▶ **TASK DIRECTIONS**: Given the listing below, write out exactly the lines starting with the line that has "工場/機械 (75, 419)" and going on through the line that has "You are a GUI", both kept.

▶ **INFORMATION SHOWN**:
Content starts

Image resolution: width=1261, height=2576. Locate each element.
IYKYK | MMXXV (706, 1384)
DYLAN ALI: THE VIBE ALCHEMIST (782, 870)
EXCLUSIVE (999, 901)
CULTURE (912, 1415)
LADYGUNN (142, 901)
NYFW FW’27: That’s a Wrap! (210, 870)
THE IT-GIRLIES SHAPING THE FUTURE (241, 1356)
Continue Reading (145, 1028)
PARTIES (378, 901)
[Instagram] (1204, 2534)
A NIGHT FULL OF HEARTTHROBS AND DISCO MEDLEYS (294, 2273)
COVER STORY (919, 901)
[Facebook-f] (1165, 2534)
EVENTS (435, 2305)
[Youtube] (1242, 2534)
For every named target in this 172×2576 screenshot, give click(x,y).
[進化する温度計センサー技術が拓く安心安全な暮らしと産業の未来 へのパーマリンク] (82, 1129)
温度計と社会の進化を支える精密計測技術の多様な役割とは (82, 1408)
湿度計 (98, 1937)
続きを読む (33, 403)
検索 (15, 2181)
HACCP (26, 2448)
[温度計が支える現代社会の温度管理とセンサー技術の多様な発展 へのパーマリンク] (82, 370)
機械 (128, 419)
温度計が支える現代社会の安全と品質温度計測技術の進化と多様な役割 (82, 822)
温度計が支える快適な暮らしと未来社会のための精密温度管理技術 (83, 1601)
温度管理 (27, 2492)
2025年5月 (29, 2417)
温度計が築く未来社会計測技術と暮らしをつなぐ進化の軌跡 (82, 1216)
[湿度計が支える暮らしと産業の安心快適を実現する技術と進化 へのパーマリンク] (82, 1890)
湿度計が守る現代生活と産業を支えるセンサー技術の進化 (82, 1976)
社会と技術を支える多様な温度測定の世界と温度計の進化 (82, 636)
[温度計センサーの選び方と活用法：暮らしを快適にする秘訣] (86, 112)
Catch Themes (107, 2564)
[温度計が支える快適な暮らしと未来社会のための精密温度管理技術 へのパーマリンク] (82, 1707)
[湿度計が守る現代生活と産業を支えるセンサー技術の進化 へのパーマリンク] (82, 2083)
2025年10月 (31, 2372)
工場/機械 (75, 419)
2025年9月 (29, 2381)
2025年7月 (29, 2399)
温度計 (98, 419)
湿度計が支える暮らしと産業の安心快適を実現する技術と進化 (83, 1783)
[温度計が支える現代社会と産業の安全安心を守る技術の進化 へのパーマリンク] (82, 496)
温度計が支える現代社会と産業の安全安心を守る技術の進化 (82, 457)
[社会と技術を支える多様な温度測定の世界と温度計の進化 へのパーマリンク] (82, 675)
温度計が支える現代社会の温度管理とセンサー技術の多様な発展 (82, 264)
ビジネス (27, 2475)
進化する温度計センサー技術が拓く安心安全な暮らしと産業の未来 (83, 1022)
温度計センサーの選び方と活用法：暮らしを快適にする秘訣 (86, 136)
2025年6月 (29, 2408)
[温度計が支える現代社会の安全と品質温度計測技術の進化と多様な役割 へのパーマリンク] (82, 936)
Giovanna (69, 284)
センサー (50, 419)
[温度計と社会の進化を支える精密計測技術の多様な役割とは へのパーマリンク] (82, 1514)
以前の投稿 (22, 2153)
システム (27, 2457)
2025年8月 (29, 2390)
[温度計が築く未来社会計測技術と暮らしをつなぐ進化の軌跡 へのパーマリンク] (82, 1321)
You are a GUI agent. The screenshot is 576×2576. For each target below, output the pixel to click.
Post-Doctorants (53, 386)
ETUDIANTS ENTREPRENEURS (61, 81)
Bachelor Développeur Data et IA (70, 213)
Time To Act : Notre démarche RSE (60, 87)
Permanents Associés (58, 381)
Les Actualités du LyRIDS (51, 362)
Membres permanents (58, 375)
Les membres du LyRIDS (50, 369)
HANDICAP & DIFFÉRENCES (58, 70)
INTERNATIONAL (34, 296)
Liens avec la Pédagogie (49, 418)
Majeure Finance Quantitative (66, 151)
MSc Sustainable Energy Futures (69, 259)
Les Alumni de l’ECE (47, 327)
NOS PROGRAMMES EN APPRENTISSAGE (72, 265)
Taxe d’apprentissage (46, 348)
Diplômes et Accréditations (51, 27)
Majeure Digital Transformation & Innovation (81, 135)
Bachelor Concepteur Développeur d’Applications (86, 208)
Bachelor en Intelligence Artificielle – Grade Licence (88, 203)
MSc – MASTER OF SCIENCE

Content ends

▶ **OUTPUT FOR THIS EXERCISE**:
工場/機械 (75, 419)
2025年9月 (29, 2381)
2025年7月 (29, 2399)
温度計 (98, 419)
湿度計が支える暮らしと産業の安心快適を実現する技術と進化 (83, 1783)
[温度計が支える現代社会と産業の安全安心を守る技術の進化 へのパーマリンク] (82, 496)
温度計が支える現代社会と産業の安全安心を守る技術の進化 (82, 457)
[社会と技術を支える多様な温度測定の世界と温度計の進化 へのパーマリンク] (82, 675)
温度計が支える現代社会の温度管理とセンサー技術の多様な発展 (82, 264)
ビジネス (27, 2475)
進化する温度計センサー技術が拓く安心安全な暮らしと産業の未来 (83, 1022)
温度計センサーの選び方と活用法：暮らしを快適にする秘訣 (86, 136)
2025年6月 (29, 2408)
[温度計が支える現代社会の安全と品質温度計測技術の進化と多様な役割 へのパーマリンク] (82, 936)
Giovanna (69, 284)
センサー (50, 419)
[温度計と社会の進化を支える精密計測技術の多様な役割とは へのパーマリンク] (82, 1514)
以前の投稿 (22, 2153)
システム (27, 2457)
2025年8月 (29, 2390)
[温度計が築く未来社会計測技術と暮らしをつなぐ進化の軌跡 へのパーマリンク] (82, 1321)
You are a GUI agent. The screenshot is 576×2576. For each target below, output the pixel to click.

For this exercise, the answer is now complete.